I’m not so sure I could have stayed sane for long in a place where the
culture has teammates shielding “work” from one another using polarized privacy
screens. Where “ramping up” meant completing paperwork needed to obtain a
badge. Where obtaining a badge was considered a key accomplishment for the
week. Thank the Lord, in my second week of this, I received a call from S.
Groner, of S. Groner Associates, Inc. – that small company that seemed
different from all the rest.
While working for The Man, there was one piece of advice I had known all along, but nobody ever said it to me. Finally, on my last day ever to work a job that held no meaning, my manager heard my resignation and mumbled the advice: “Yeah, get out while you still can...” It was said more to himself than to me. A successful man by most accounts, his advice was confirming. But his timing was interesting; given it was the advice I didn’t need any more.
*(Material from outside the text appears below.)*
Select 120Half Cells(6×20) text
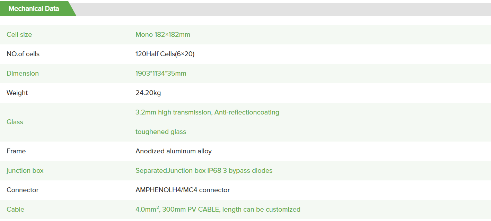 (165, 54)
Originally, I told myself: “Write! After finding a home...” But that took a long time so I ask your forgiveness, and I humbly ask that you read again. I’ll have you know, beginning to write again was extremely painful (see line 1). But the blockage has been removed because now and forever I am home. By that I mean I am with my Ruth. Right now, home happens to be in Orange, California, but we are blessed to have many homes in places like Dallas, Phoenix, UCLA, Taiwan’s East Coast, and Ecuador’s West Coast. In April I plan on taking her to my one home she doesn’t know yet, in Yunnan Province of China.
Also,
I’ve finally found work I truly feel at home doing, in a workplace I happily
call my second home. It’s been three incredible months, and I can’t wait to
tell you all about it. But only if you’ll hear of the end to my hydrophilic
mission, which I now can finally write.
*The sheer number of belongings required for life in this fair country continues to astound me. Until only recently, I stayed in bare rooms where all things to my name could lie in plain sight. I lost not one item, since having little means tracking little. But ever since going from a backpack full of stuff to a house + car + yard full of stuff, I cannot begin to count the items I have misplaced or lost. Now, my things hide amongst my other things, and it is truly horrifying.